(DATA EXTRACT Opens)

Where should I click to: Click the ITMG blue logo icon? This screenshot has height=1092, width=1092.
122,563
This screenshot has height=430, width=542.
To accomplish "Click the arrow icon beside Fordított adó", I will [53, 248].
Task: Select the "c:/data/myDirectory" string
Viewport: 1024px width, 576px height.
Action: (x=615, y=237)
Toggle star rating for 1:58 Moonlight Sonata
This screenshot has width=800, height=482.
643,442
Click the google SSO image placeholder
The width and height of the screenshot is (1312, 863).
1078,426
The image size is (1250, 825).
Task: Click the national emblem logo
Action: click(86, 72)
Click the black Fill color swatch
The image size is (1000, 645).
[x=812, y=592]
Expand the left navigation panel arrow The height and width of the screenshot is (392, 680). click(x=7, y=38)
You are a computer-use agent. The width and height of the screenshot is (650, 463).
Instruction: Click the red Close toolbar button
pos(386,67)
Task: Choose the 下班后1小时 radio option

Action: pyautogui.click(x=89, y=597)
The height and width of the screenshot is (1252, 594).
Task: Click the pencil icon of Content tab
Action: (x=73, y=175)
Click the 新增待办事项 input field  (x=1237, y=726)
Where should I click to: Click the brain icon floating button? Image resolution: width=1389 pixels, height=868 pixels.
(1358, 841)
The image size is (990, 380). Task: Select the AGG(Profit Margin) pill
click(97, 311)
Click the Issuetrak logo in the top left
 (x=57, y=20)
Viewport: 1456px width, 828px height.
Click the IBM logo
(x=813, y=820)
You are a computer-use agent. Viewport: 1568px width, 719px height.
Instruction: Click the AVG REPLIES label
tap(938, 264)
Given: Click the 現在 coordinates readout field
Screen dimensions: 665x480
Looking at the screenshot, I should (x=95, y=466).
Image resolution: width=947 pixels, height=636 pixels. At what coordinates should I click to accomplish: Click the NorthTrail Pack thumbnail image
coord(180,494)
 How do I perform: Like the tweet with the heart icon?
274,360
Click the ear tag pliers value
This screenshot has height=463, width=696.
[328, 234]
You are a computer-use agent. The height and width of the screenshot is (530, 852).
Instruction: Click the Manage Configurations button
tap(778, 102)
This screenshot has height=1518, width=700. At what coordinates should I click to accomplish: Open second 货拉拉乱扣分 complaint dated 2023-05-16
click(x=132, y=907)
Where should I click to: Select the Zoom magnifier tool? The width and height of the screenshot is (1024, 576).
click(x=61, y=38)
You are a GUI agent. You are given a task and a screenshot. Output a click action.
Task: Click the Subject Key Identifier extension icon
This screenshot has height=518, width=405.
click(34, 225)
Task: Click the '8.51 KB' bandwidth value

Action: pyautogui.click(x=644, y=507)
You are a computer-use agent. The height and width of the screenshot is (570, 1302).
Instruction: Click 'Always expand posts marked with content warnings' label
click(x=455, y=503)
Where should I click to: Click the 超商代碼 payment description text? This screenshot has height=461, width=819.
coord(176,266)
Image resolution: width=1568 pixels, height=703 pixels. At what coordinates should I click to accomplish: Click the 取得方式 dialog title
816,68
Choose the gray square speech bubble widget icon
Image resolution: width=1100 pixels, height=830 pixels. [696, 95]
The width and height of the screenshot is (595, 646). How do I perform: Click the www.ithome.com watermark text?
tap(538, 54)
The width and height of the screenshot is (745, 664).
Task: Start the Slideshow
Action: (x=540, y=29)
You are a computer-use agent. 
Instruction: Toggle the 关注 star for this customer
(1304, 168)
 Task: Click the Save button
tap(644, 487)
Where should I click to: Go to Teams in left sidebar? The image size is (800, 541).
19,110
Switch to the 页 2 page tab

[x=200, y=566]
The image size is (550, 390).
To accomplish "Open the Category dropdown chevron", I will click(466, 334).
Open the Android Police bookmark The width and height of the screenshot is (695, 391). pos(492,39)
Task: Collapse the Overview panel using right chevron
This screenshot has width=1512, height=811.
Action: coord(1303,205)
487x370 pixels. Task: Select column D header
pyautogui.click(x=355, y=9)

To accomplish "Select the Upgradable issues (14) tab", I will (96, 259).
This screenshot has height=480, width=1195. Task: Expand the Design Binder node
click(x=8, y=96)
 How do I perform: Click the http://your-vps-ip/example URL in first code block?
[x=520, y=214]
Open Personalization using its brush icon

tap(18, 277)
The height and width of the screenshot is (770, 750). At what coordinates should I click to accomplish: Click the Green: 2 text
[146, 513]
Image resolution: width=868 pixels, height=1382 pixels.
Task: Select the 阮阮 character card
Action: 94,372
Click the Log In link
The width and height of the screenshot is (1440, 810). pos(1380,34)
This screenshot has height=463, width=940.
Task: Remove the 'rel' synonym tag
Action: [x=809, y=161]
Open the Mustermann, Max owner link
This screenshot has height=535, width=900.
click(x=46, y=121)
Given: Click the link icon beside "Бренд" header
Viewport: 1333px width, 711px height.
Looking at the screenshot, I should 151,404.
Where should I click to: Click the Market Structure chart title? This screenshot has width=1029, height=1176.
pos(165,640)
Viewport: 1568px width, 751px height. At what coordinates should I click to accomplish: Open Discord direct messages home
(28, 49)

(DATA EXTRACT Closes)

YOUR INSTRUCTIONS: Where a line of the entries contains the word "chevron", count it, then state the total and nothing else.

EXERCISE RESULT: 2